Author- Neil Gaiman, P. Craig Russell.
Publish date- August 2014.
RRP- $19.99 (AUD)
A graphic novel adaptation, by seven artists, of the story of a boy called Nobody who lives in a graveyard.
Thank you to Bloomsbury for this review copy!
Image Source: Bloomsbury.
I listened to Neil Gaiman (the, I believe, perfect voice for this story) read the audiobook of The Graveyard book a few months before, and I adored it. The story is odd., intriguing, amusing and whimsically blunt at times, and always with that vein of darkness- Bod is living in a graveyard, afterall, and he's there because someone (who may still be after him) killed his family one night when he was just a baby, though really that dark fact can be sidetracked every now and then as Bod's adventures take up the page and your mind alike.

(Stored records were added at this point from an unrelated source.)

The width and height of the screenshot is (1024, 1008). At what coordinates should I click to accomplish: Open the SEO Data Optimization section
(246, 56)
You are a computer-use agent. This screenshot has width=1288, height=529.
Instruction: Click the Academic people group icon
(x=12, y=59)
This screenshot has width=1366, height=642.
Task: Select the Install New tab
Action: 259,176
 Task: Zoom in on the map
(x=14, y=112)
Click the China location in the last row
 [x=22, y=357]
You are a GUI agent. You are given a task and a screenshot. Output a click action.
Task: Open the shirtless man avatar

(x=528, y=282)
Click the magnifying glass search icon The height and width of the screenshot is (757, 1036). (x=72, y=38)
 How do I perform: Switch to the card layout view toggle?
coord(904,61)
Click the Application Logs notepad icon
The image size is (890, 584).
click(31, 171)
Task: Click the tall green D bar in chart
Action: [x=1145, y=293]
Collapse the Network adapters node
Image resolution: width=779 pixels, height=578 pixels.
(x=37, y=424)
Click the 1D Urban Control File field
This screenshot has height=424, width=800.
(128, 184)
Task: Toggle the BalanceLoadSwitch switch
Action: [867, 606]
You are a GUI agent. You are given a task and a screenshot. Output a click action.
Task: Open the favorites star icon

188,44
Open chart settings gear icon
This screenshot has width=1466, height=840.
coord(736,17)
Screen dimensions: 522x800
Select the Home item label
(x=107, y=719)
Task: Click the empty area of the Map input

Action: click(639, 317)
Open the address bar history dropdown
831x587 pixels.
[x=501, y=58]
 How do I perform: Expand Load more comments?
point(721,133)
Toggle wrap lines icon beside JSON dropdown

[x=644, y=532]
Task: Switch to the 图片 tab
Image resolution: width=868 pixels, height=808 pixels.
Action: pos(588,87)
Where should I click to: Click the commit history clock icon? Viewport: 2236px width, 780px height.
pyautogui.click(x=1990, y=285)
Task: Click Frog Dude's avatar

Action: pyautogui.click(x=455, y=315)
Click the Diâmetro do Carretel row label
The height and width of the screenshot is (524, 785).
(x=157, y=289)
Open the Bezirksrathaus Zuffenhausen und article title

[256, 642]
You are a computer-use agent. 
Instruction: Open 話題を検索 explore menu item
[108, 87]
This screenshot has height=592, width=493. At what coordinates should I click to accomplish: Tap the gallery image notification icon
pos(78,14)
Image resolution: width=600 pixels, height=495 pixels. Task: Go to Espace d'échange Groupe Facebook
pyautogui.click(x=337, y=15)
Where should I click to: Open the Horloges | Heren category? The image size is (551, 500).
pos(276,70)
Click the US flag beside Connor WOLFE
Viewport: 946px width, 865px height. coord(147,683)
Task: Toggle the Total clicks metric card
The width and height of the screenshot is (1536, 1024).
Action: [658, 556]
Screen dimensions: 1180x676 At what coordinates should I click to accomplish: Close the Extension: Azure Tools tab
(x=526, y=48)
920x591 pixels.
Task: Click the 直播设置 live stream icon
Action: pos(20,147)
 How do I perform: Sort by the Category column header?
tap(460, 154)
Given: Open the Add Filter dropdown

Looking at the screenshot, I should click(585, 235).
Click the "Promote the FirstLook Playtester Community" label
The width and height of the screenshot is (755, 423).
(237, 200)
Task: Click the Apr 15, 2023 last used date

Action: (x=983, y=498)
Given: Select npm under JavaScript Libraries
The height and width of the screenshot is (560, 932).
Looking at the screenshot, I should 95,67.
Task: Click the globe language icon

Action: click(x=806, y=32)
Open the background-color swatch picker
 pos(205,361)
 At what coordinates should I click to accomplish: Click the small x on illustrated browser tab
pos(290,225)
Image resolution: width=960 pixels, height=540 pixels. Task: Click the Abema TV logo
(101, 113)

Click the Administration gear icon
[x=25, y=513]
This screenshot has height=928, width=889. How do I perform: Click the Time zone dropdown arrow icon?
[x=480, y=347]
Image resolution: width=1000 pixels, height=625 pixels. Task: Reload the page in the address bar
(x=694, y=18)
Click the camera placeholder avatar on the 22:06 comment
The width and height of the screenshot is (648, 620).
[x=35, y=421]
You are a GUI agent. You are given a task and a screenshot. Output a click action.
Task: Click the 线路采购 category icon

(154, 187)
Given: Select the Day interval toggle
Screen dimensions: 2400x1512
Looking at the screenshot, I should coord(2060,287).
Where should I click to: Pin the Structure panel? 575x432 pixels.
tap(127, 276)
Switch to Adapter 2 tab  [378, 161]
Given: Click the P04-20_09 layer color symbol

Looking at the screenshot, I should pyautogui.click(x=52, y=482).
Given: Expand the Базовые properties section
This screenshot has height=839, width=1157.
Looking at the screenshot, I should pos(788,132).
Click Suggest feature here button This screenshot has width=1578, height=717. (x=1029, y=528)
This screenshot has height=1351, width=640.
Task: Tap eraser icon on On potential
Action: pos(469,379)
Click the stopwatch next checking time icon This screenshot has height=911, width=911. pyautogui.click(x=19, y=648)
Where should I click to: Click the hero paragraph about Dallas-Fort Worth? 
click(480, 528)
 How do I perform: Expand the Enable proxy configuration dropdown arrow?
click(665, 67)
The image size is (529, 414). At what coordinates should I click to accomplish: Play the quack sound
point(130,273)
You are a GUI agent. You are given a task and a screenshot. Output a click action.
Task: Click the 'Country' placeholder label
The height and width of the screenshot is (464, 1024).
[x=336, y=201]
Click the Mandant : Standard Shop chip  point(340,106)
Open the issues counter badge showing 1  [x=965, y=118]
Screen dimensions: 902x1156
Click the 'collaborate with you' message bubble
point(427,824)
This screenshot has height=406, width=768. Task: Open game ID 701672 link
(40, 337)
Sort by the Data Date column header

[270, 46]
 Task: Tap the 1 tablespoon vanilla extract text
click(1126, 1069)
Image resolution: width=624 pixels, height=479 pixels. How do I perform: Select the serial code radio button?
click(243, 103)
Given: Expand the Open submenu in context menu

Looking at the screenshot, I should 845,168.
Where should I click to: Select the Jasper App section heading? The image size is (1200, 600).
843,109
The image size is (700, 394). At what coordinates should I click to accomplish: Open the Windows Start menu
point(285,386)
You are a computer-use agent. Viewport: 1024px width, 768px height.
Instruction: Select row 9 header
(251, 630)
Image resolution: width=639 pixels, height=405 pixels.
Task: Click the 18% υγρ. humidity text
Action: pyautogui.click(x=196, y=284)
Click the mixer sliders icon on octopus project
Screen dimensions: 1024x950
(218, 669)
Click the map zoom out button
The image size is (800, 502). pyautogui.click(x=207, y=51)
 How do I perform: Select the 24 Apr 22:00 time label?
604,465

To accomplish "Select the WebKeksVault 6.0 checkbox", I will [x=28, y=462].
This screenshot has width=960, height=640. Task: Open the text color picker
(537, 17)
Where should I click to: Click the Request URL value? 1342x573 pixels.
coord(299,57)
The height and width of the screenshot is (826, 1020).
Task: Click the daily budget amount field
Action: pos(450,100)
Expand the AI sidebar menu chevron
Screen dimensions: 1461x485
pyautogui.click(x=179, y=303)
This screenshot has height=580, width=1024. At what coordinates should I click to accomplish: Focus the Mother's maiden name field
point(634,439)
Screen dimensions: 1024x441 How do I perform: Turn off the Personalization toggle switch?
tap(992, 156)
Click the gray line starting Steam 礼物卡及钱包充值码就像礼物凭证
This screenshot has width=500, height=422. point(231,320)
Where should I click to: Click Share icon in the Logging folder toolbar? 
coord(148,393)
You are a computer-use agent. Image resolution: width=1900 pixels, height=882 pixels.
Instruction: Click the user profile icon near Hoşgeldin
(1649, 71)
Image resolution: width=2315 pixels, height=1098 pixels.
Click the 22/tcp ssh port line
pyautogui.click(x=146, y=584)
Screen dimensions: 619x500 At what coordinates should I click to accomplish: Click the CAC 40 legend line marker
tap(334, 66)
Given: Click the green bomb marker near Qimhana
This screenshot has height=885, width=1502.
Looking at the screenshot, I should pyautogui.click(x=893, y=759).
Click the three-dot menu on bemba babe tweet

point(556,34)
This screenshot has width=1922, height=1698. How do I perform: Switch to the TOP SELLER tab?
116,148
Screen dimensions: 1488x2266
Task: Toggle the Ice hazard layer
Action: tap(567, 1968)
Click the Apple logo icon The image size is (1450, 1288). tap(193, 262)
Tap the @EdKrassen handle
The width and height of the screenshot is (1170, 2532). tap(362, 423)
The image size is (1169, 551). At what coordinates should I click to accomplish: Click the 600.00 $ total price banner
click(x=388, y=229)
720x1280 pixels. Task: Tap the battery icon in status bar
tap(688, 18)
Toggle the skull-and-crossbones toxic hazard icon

It's a very vivd story, the characters unique and clear in my mind, and though I had very few troubles with the graphic novel, the fact that these characters are now drawn, pictured before me as they are in someone else's imagination, that took me a little but of time to get used to.
There are 7 different illustrators working on this, basically one for each chapter + the interlude covered in this volume, and that really struck me as neat- each had a different way of conveying the story, representing the characters (the favourites of mine being Stephen B. Scott with the Interlude and Galen Showman with Chapter 4), though none of them, no matter how intricate or fascinating or enthralling, truly fit what I already thought. Some characters, like the Indigo Man and Silus and the Sleer, they just are what they are in your head, and whilst I was so intrigued by how these artists chose to represent the characters, I can't say they felt right to me.
Rating: Ooh, very good.
It was such a marvellous experience, and a different one from listening to the audio, reading/taking in the graphic novel, though- I was excited by it, diverted- and my attention was persistently held.
All I could think when I finished was that I truly, truly wanted to see how what happened next would appear, and I fully intend to find out.